Se mantienen la envidia como el pecado natural preferido de las encuestas y la diligencia como una virtud que cuando se une a la tecnología se cuantifica como competitividad.

005

Toda la ciudad de entonces cabe ahora en un móvil

De Japón, el gran copiador que miniaturizaba todo, llegó el reloj digital y la electrónica empezó a jugar en las muñecas. Había pocos cajeros electrónicos. Ahora podemos ver la cantidad de ciudad de entonces que cabe, bien plano, en el teléfono móvil que va en nuestro bolsillo.

Para telefonear en casa se disponía de un teléfono encima de una mesa o pegado a una pared. En la calle había cabinas y teléfono público en los bares. A Telefónica se iba para llamar a cobro revertido o controlar el precio de una conferencia. La guía de teléfonos competía con el Quijote y la Biblia de las casas.

Para escribirse estaban correos y sus buzones, Oviedo y provincia, resto de España y extranjero. Para escribir corto y urgente, el telegrama stop.

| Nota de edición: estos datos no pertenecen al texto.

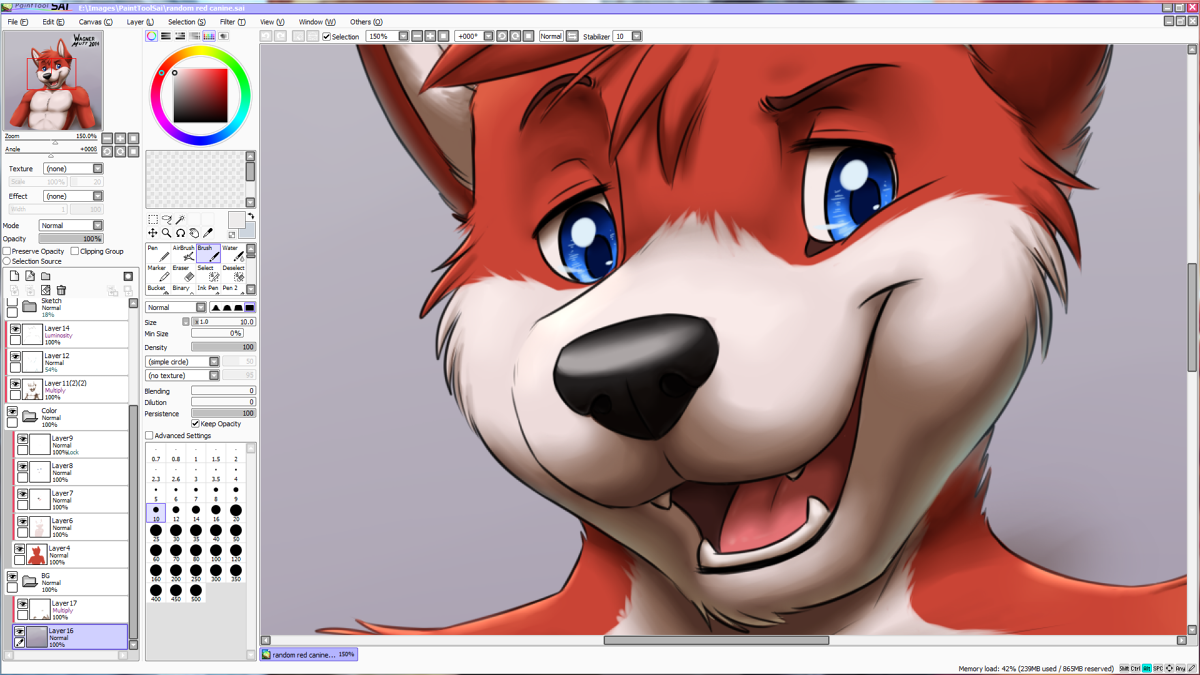Screen dimensions: 1200x675
Task: Open the Filter menu
Action: coord(232,21)
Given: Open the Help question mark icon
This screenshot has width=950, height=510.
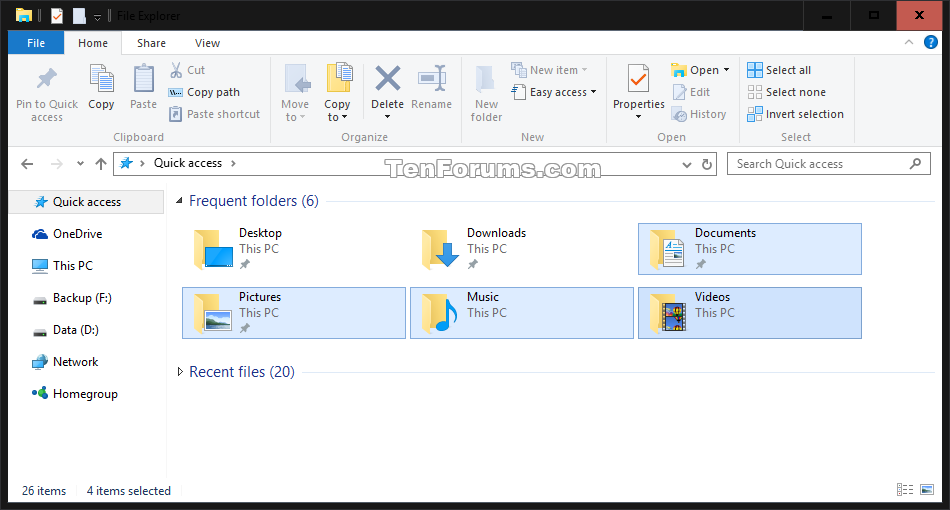Looking at the screenshot, I should pyautogui.click(x=931, y=42).
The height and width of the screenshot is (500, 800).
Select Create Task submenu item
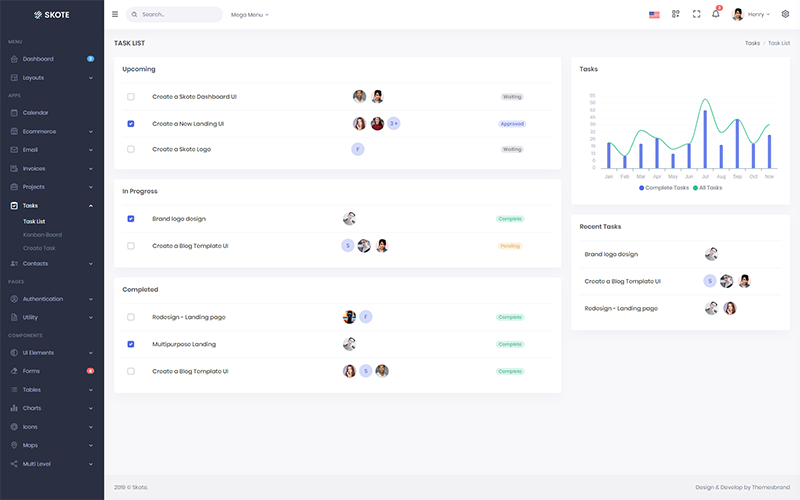coord(40,248)
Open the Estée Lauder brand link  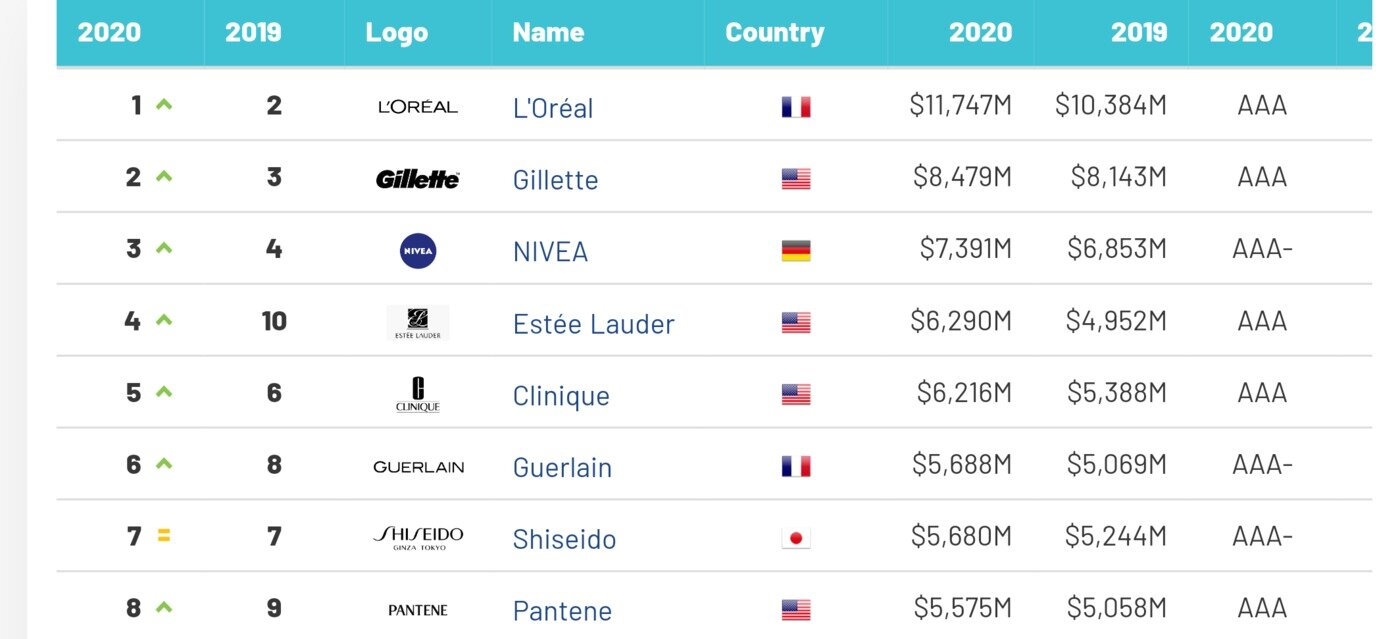click(593, 324)
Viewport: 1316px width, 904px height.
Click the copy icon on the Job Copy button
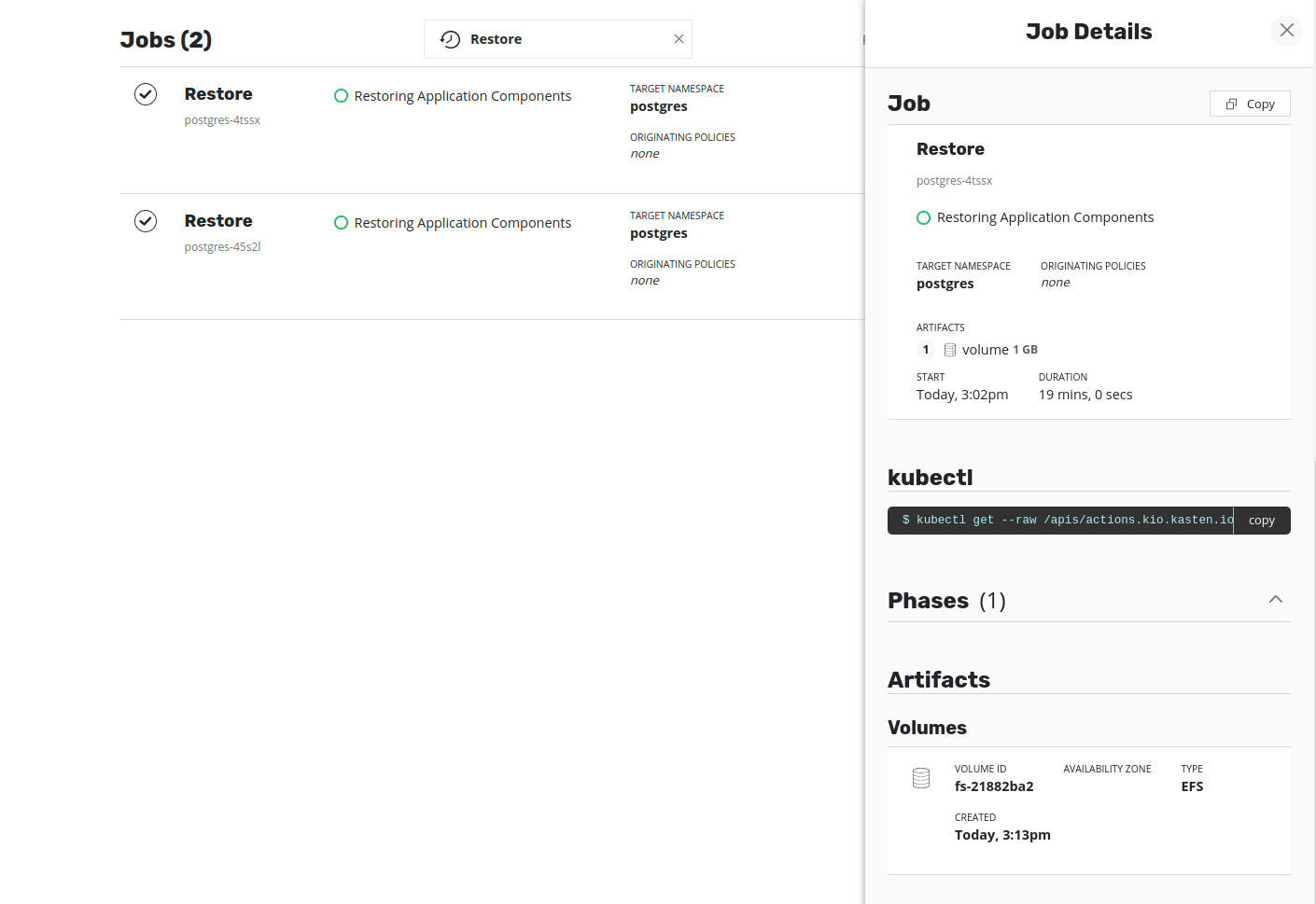coord(1231,104)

Para fotografiar había –exagerando– una cámara de fotos por familia que se sacaba para las ocasiones. Los carretes limitaban los disparos a 12, 24 fotos. Había que esperar al revelado para verlas y las copias eran caras. Las fotos de color se enviaban a revelar a Madrid. Se consideraba un pelmazo al que te proyectaba en diapositivas sus vacaciones, lo que ahora se hace instantáneamente en Instagram.

Para jugar al comecocos había que ir a las salas de electrónicos en unas maquinas más grandes que una taquilla que habían desplazado la mesa inclinada del pinball. Estaba de moda llevar en el bolsillo el cubo de Rubik y retorcerlo hasta que cada cara tuviera un solo color.

Para informarse, los periódicos eran grandes, y había media docena de cabeceras asturianas y las dos hojas del lunes, proliferaban todo tipo de revistas de información y los kioscos estaban por todas partes.

Para oír había radios y transistores con las voces adultas de Luis del Olmo, José María García y Jesús Quintero, “el loco de la colina” y flamantes efemes de radio fórmula y 40 Principales que pinchaban “El vídeo mató a la estrella de la radio”, de Buggles, el primer videoclip de MTV. Tener un walkman de Sony era el colmo de la portabilidad musical.

Para ver televisión seguía habiendo dos canales públicos. (Faltaban dos años para las antenas parabólicas). 1981 trajo uno de los mayores éxitos de todos los tiempos: Verano azul. Los niños pequeños veían “El libro gordo de Petete”, los chavales “El increíble Hulk” y los mayores “Arriba y abajo”.